* Text shown *
^^^^^^^^
Social economy rising

Written by Sam Simmons
August/September 2014

The Social Economy Alliance first formed in June 2013. It has quickly swelled in size, and now has 26 partners and more than 500 members — social enterprises, think-tanks, cooperatives, and charities including The Young Foundation and Turning Point, among others — collaborating to create a more social economy in the UK. The goal is to work as one bold movement ahead of the 2015 General Election.

We aim to put people and society at the heart of the economy, to use business to address tough challenges that put a strain on communities, like fuel poverty and youth unemployment, and to encourage politicians to support Britain’s growing number of social economy organisations.

The Alliance is a sign that the expanse of organisations campaigning for social change — faith-groups, charities, social enterprises, universities, charitable foundations and housing associations — are coming together. There is a growing consensus that our approach to tackle the major challenges of our time needs to change. Business and social policy must be brought together.

Advances in the social economy and the innovations emerging from our movement have the potential to help the UK economy evolve into one that is fit for the challenges we face in the 21st Century. The problem with the UK’s approach as it stands is that it ignores a simple idea: economic policy and social policy are entirely interconnected — they depend on one another to succeed. The Social Economy Alliance is trying to get this way of thinking off the ground and show how our sector is already applying it in communities across the country.

Now the main political parties seem to be listening. And not a moment too soon.

In August new figures showed that, despite a fall in unemployment levels and an increase in economic growth, average wages remain well below inflation. The prosperity that promises to follow economic growth is certainly not being felt by everyone. The wealth being created is stored up in small pockets of the country, a catalyst to the 2009 financial crisis that brought the economy to its knees.

The IMF warns that inequality is the biggest threat to sustained economic growth. In the UK, GDP per person in the richest area is nearly ten times that of the poorest area — the biggest gap between richest and poorest in the G7. This is a terrifying figure. It is a recovery at its most dangerous: centralised and driven from the top down for the benefit of a small minority.
^^^^^^^^
* Supplied information *
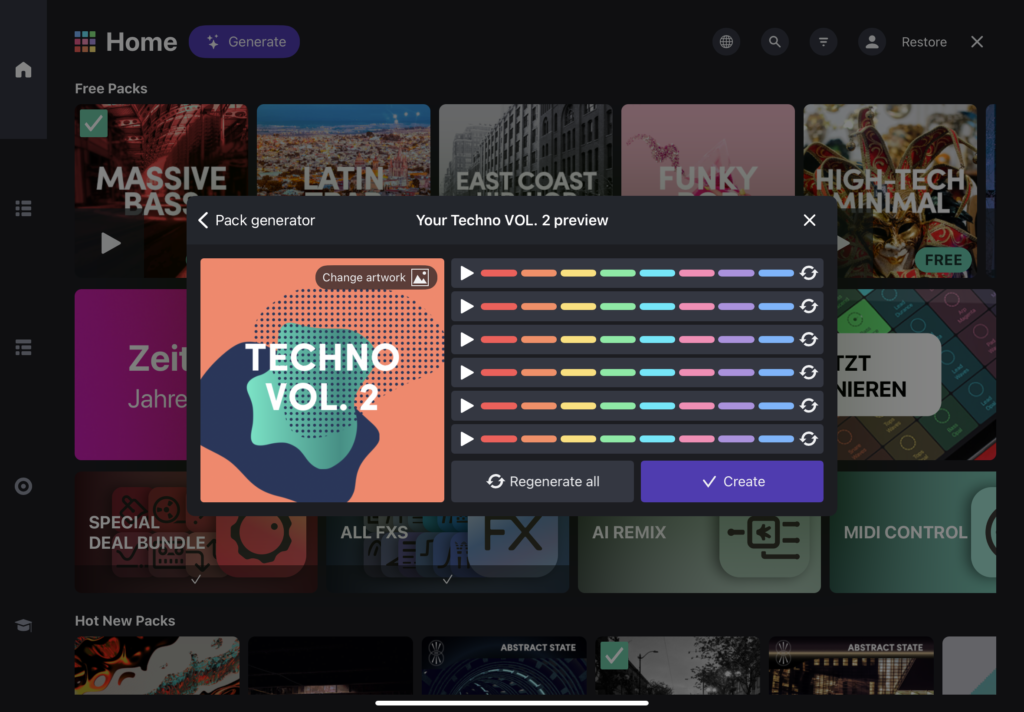Click the record disc icon in sidebar
Viewport: 1024px width, 712px height.
(23, 486)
^^^^^^^^
* Required actions *
[A] Update the social economy article from "Now the main" and going on through "a small minority.", replacing "G7" with "Group of Seven".
[B] Using the social economy article, answer:
(i) When did the Social Economy Alliance first form?
(ii) How many partners does the Alliance now have?
(iii) Who warns that inequality is the biggest threat to sustained economic growth?
[C] According to the social economy article, what is the problem with the UK's current approach?

* Set of answers *
[A]
Now the main political parties seem to be listening. And not a moment too soon.

In August new figures showed that, despite a fall in unemployment levels and an increase in economic growth, average wages remain well below inflation. The prosperity that promises to follow economic growth is certainly not being felt by everyone. The wealth being created is stored up in small pockets of the country, a catalyst to the 2009 financial crisis that brought the economy to its knees.

The IMF warns that inequality is the biggest threat to sustained economic growth. In the UK, GDP per person in the richest area is nearly ten times that of the poorest area — the biggest gap between richest and poorest in the Group of Seven. This is a terrifying figure. It is a recovery at its most dangerous: centralised and driven from the top down for the benefit of a small minority.

[B]
(i) June 2013
(ii) 26
(iii) The IMF

[C] It ignores a simple idea: economic policy and social policy are entirely interconnected and depend on one another to succeed.